Commons : Marie von Mecklenburg-Schwerin  - Collection of images, videos and audio files

Individual evidence

  1. ^ Government Gazette for Mecklenburg-Schwerin 10 (1906), p. 52.
  2. ^ Old man: A Noble Pursuit. 2006, pp. 20-21.
  3. ^ Old man: A Noble Pursuit. 2006, p. 36.
  4. Due to the checkered history of the collection, assignments of various finds to graves ( grave groups ) must, however, always be checked critically; See for an example Dragan Božič: A Hallstatt grave containing a cuirass, excavated near Stična by the Duchess of Mecklenburg in 1913. The reliability of grave groups from the Mecklenburg Collection. In: Arheološki Vestnik. Vol. 60, 2009, ISSN  0570-8966 , pp. 63-95, digital version (PDF; 3.67 MB) .
  5. ^ Old man: A Noble Pursuit. 2006, p. 40.
  6. ^ Old man: A Noble Pursuit. 2006, p. 42.
  7. ^ Old man: A Noble Pursuit. 2006, p. 49.

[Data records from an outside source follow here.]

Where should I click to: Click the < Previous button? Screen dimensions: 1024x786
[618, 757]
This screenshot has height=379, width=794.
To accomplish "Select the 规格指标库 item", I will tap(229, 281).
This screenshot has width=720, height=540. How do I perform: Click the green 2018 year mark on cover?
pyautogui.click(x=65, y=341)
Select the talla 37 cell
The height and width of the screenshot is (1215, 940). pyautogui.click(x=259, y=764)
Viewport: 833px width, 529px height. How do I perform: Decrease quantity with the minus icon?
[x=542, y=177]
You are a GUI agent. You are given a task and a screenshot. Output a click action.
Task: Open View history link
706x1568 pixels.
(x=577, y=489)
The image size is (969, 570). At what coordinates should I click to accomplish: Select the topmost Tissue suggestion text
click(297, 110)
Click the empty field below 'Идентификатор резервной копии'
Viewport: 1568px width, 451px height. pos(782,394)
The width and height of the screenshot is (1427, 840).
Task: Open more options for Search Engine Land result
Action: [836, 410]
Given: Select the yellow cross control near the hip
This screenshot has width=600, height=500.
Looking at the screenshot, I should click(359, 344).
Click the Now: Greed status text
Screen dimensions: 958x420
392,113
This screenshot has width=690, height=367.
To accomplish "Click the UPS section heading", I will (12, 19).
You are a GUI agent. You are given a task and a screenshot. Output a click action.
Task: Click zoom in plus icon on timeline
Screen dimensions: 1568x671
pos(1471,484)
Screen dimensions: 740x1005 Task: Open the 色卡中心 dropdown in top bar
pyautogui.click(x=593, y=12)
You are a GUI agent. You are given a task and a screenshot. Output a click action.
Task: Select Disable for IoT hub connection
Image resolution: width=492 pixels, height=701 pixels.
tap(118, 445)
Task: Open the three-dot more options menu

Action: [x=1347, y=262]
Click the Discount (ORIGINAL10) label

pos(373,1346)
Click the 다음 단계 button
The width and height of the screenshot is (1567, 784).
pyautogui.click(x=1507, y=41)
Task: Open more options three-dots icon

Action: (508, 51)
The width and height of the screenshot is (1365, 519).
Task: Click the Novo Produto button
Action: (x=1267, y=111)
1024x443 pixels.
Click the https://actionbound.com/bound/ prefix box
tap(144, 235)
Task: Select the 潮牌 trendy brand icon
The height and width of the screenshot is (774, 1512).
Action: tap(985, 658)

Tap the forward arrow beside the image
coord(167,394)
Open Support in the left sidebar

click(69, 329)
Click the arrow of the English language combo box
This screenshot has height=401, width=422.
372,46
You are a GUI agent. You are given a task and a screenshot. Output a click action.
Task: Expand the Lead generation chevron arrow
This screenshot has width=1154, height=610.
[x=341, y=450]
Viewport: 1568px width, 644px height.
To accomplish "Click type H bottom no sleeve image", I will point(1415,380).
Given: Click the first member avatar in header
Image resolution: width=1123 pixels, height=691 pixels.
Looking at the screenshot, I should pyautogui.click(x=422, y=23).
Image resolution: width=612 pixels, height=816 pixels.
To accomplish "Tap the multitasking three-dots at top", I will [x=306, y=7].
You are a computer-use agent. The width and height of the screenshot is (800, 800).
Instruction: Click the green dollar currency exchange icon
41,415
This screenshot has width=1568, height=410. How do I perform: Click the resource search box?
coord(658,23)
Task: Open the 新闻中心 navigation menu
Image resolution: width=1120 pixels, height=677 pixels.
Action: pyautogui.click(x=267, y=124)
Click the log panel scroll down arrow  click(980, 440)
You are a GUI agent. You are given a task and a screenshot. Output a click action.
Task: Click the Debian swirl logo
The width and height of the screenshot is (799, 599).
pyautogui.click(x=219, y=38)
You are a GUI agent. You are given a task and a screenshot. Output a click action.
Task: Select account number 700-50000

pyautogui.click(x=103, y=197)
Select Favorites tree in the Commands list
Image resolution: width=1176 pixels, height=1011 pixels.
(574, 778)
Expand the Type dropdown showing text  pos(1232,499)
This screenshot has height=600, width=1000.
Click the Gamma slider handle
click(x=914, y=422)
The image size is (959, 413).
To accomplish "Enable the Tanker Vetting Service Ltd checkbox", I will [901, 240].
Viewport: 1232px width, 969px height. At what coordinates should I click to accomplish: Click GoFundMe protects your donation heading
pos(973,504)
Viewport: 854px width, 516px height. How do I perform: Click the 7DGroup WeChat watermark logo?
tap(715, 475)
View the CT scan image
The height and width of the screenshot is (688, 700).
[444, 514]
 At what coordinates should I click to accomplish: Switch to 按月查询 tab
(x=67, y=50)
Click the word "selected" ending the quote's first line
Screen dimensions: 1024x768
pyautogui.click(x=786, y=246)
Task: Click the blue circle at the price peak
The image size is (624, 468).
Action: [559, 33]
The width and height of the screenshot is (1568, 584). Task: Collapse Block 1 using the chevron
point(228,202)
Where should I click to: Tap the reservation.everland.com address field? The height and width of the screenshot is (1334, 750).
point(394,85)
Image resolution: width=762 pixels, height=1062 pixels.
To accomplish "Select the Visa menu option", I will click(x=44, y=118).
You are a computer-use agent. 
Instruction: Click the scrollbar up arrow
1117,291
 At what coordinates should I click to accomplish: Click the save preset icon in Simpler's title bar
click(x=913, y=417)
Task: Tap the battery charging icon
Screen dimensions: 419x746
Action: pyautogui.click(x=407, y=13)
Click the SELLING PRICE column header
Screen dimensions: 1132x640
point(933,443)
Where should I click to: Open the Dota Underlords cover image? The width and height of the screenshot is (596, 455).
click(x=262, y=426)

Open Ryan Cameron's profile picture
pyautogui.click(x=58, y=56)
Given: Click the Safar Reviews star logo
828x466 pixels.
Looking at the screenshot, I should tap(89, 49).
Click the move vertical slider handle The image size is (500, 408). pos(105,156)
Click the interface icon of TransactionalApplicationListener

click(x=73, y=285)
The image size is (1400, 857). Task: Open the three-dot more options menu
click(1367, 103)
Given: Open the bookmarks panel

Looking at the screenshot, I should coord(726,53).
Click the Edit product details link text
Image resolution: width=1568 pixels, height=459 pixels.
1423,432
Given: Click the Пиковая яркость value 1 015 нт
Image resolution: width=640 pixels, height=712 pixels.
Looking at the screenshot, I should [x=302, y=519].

  8. ^ Old man: A Noble Pursuit. 2006, p. 50.
  9. ^ Old man: A Noble Pursuit. 2006, p. 50.
  10. ^ Mahr: Prehistoric grave material from Carniola excavated in 1905-14 by HH the late Duchess Paul Friedrich of Mecklenburg neé Princess Marie of Windischgrätz. 1934.
  11. See the catalog: Greis: A Noble Pursuit. 2006.
  12. See also Rainer-Maria Weiss: The emperor's old finds. The collection of Hallstatt period finds from Carniola, Slovenia. In: Ingrid Griesa, Rainer-Maria Weiss: Hallstatt period (= Zabern's illustrated books on archeology . = Ancient world . Special volume. = The antiquities in the museum for prehistory and early history. Vol. 2). Edited by Wilfried Menghin . von Zabern, Mainz 1999, ISBN 3-8053-2566-5 , pp. 48-73.